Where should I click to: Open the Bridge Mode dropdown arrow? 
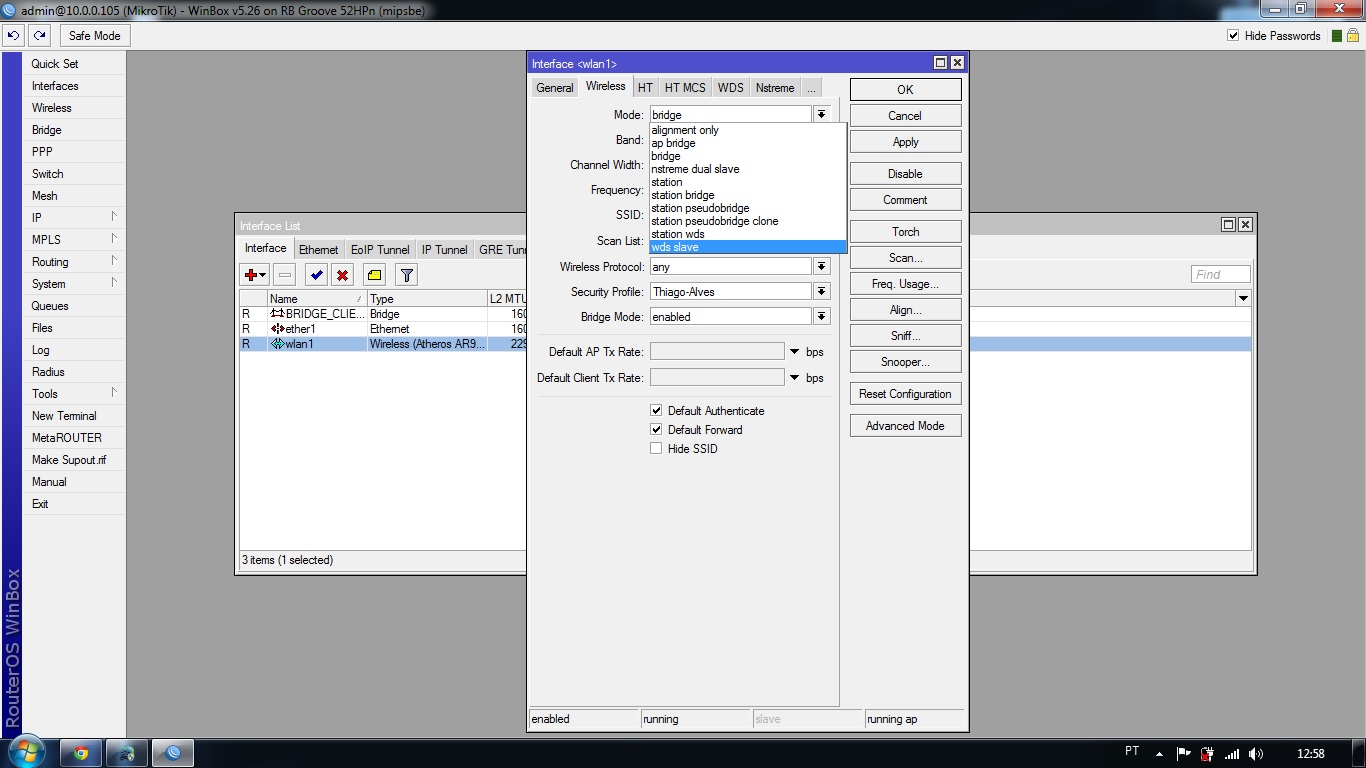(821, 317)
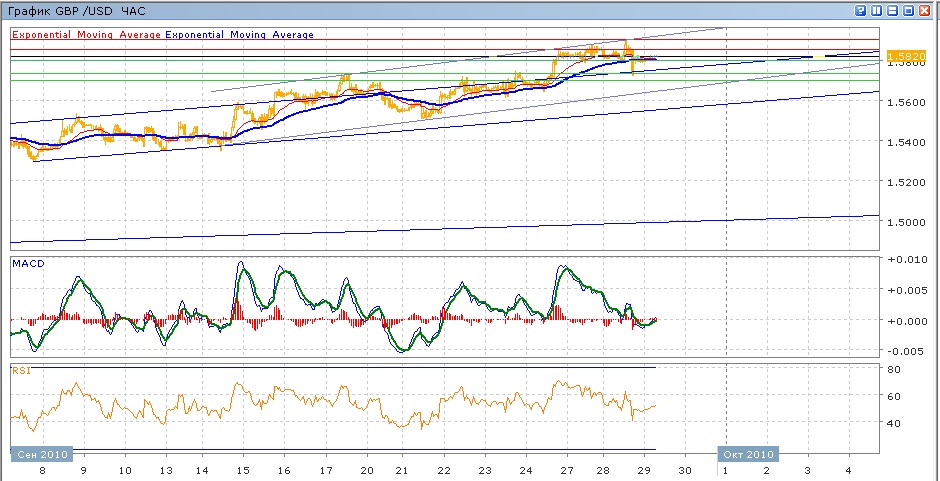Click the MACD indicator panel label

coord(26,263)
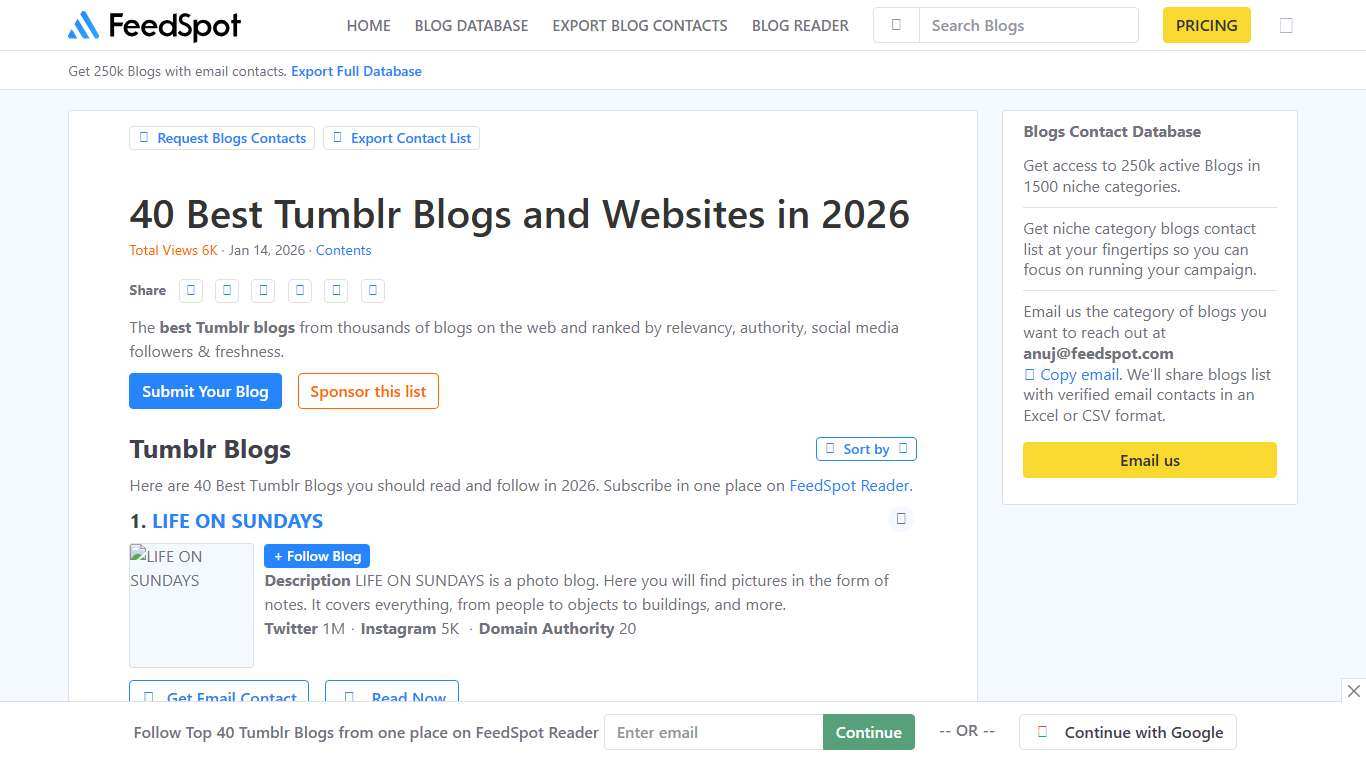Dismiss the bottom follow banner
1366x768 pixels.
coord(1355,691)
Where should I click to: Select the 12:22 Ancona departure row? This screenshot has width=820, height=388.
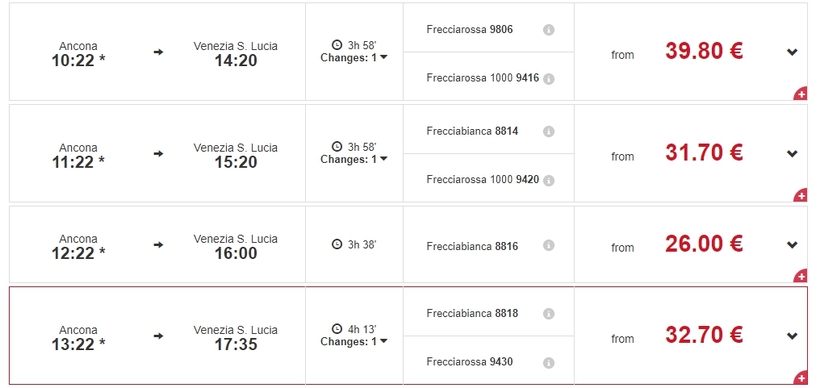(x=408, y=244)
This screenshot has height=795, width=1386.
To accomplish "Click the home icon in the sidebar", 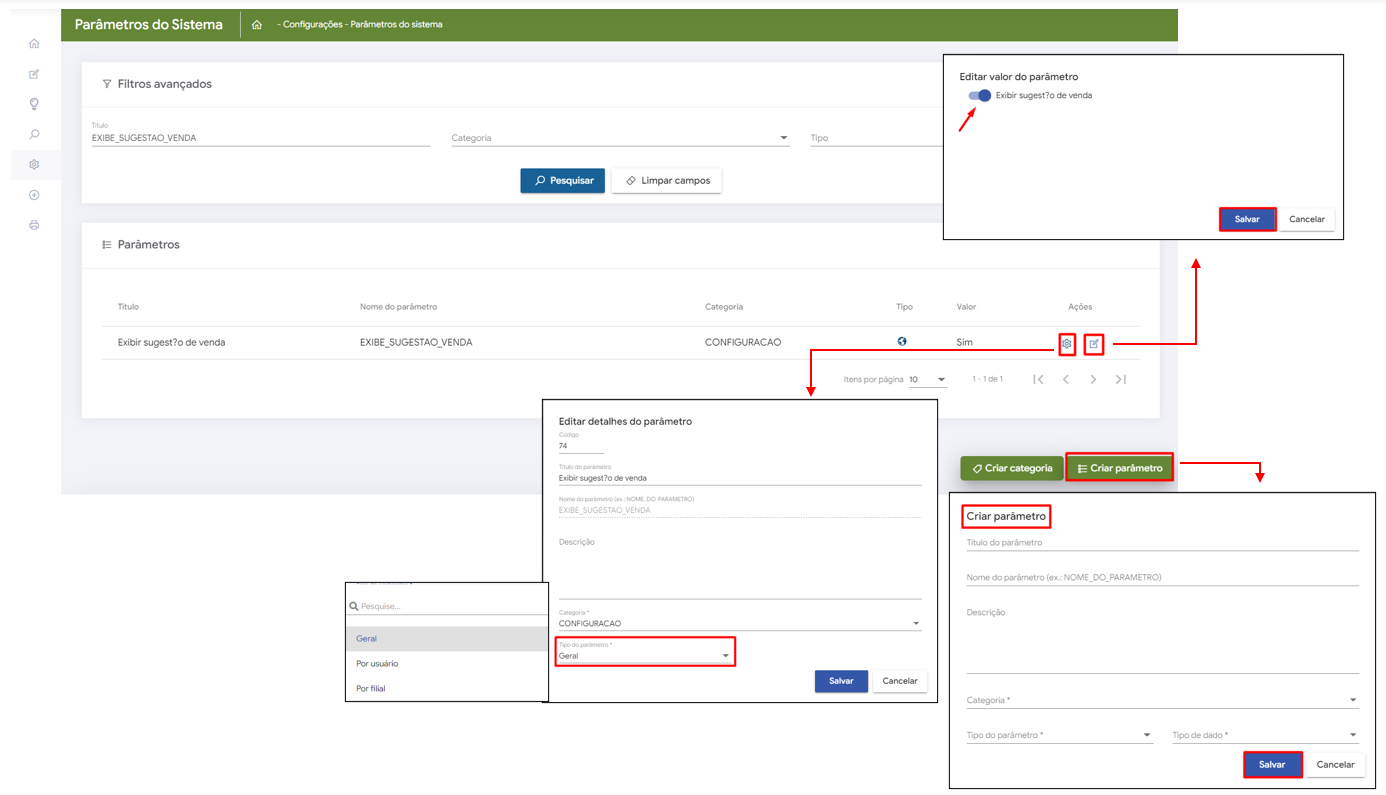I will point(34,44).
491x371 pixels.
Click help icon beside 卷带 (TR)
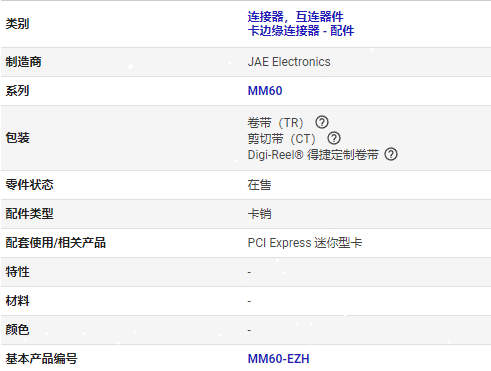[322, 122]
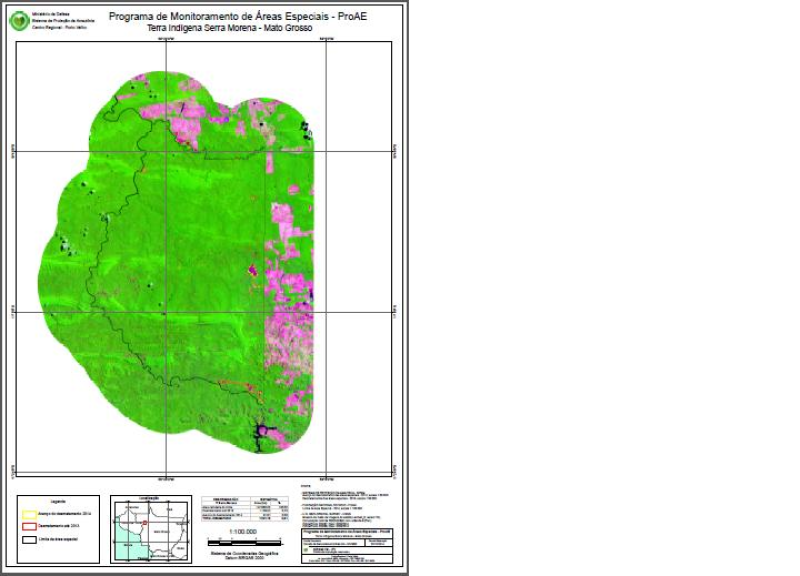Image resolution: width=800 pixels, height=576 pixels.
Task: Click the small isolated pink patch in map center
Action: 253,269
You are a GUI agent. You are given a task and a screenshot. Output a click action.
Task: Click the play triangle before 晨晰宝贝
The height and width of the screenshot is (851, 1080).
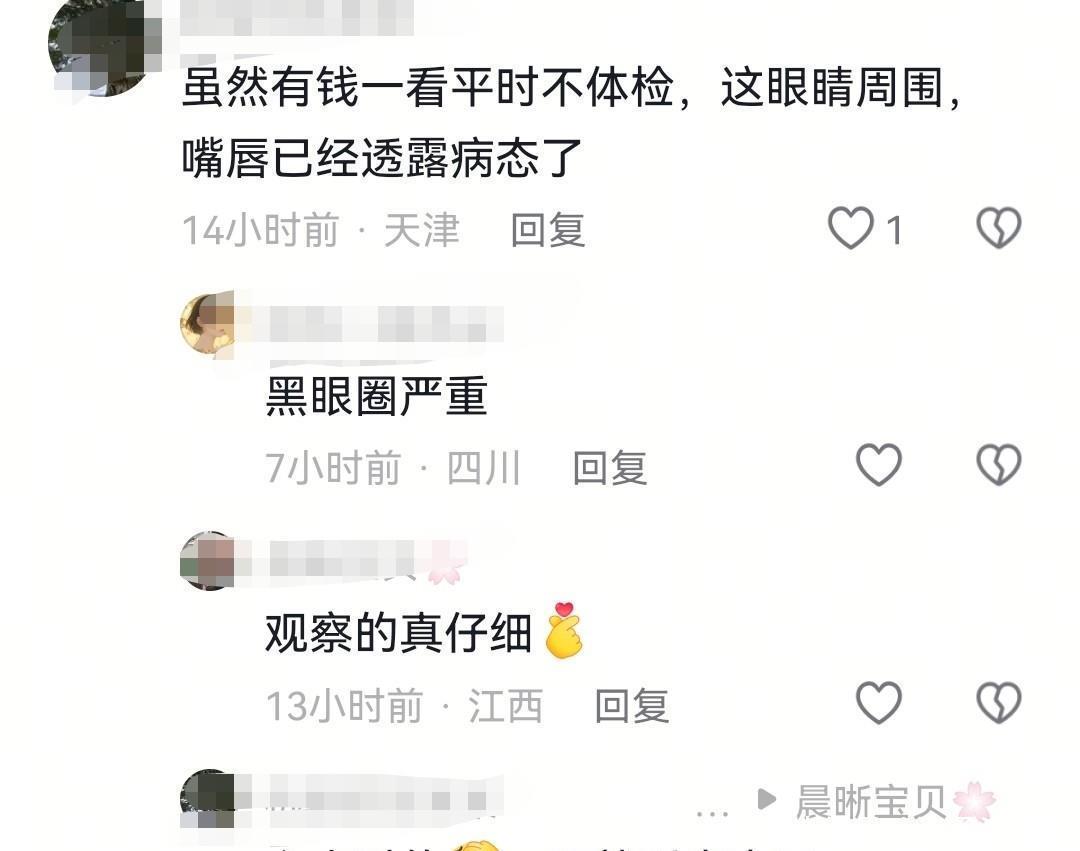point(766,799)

◆ ◆ ◆ ◆ ◆

Stated problem:
Could you give the lines of the listing, from the line with "491x371 pixels." through the final line of the listing, as a numbered list without blank lines and without the pictures?

Expected answer:
1. 491x371 pixels.
2. Click help icon beside 卷带 (TR)
3. [322, 122]
4. Image resolution: width=800 pixels, height=576 pixels.
5. Task: Click the small isolated pink patch in map center
6. Action: 253,269
7. You are a GUI agent. You are given a task and a screenshot. Output a click action.
8. Task: Click the play triangle before 晨晰宝贝
9. The height and width of the screenshot is (851, 1080).
10. point(766,799)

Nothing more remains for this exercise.